My sense of disturbance is caused by (a) the apparent fact that only one member out of nineteen truly believes that the Episcopal Church acted wrongly in proceeding with the election and consecration of Gene Robinson and, in doing so, acted against the express concerns of all the Primates of the Anglican Communion.; and (b) the further apparent fact that virtually all the members of the Committee believe that only regret for the results of the action are needed and are very ready to express such regret for the various and many effects of the action in consecrating Robinson - even though it is not wholly clear that they do regret the crisis and the major problems caused..

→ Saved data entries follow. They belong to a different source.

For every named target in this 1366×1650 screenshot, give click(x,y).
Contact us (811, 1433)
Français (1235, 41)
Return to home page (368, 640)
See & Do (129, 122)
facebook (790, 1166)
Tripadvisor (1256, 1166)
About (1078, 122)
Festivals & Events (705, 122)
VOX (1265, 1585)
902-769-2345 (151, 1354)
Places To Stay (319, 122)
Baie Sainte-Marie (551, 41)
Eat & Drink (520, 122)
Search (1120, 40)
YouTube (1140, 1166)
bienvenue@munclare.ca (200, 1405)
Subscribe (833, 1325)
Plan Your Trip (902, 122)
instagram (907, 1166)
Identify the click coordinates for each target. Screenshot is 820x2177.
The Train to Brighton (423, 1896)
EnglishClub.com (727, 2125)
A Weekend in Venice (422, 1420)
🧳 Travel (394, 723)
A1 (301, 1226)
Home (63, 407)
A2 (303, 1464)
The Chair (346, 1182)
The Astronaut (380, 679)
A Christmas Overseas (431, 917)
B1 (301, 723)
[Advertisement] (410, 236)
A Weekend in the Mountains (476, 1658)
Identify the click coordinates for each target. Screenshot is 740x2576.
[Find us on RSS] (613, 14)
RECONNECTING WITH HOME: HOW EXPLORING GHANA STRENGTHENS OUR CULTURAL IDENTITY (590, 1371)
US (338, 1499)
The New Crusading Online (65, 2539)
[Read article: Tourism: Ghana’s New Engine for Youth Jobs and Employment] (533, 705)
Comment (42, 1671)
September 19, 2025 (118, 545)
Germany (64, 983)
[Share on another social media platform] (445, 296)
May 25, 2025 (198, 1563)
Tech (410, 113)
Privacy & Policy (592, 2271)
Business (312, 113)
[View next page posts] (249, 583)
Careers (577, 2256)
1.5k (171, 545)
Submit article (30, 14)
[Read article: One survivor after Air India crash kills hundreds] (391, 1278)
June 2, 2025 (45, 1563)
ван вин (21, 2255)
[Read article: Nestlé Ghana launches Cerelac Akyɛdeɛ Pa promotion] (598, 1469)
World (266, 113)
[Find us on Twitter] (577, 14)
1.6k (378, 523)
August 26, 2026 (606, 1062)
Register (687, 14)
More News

What this means, I fear, is that what is going to be offered to the General Convention to vote on (on Monday probably and in the House of Deputies first of all) is a Resolution A160, which has been composed from the basic belief that what is asked for, and what is to be provided, is apology for, regret for, and repentance for the results of proceeding hastily and without proper regard to the member churches of the Communion, in the consecration of Gene Robinson. Regret for the deed itself, for the consecration as an event, is not intended or offered by the Committee in this Resolution.

Of course, the Resolution may be amended in one of the Houses in order to cause it to express regret for the consecration itself, but if this happens, there will be determined opposition from not a few members.

One final word. The hero in all this - from the standpoint of both the vast majority in the Anglican Communion and The Windsor Report (as interpreted by its own authors) -- is the lone voice and single vote in the Committee, Dr. Michael W. Howell, a gracious and intellectual man, who is a professor, of African-American parentage, and a classic evangelical Anglican.

--The Rev. Dr. Peter Toon is President of the Prayer Book Society U.S.A.